We labor daily for "the food that perishes". The will of God…that is all there is, seeking that will in the understanding that Jesus is "the Bread of Life", the only bread we need. I do not believe that the suffering that one might have to experience in a lifetime should come from ill-fitting shoes or clothes that are too tight or even the anxiety of trying to look "right".
The anxiety should come from the question – am I doing enough to help the children of God? Am I following God's will for me? Am I an instrument of God's Peace and Love? Do people look at me and see the face of Jesus shining?
Or does my partner have to listen to my ranting, raving and whining about nothing to wear or how crappy this or that looks on me? Or does our son experience the after effects of the crabbiness created in my anxiety over not finding the right fit or the right outfit? These things are not the "Bread of Life". This cannot be the will of God; rather it is the will of me alone.

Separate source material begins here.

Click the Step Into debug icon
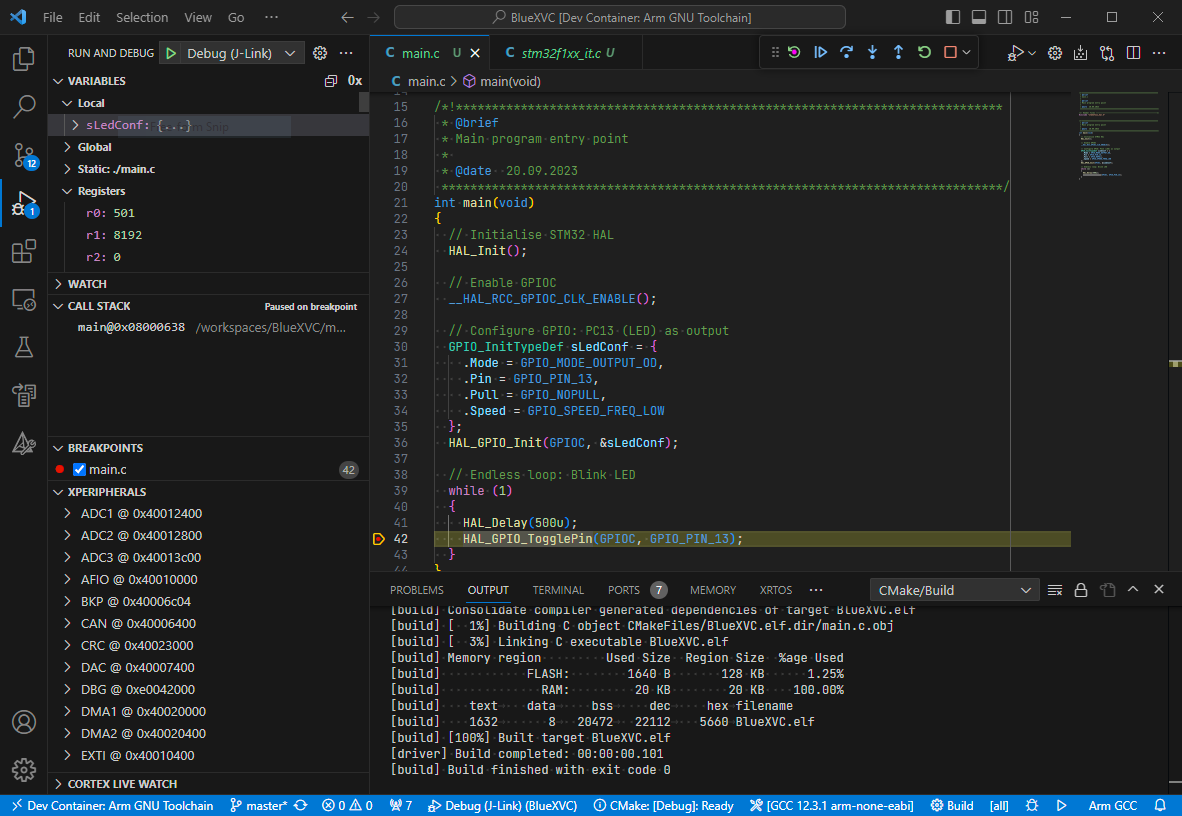 tap(870, 53)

My ego…my self…putting me before all other things.
As a blessed friend used to tell me…"It ain't always about you, honey." Sometimes it is all about someone else's problems. Sometimes it is ALL about me. But the point is this; it should never be that much about me.
Everliving, everloving God, Creator of all that is, seen and unseen, known and unknown, let me set aside all those things that make it about me as an individual. Let me strive to be a vehicle of peace and love and to let the face of Jesus shine through me. Help me to set aside the small ego-based issues so that I might truly seek to do your will.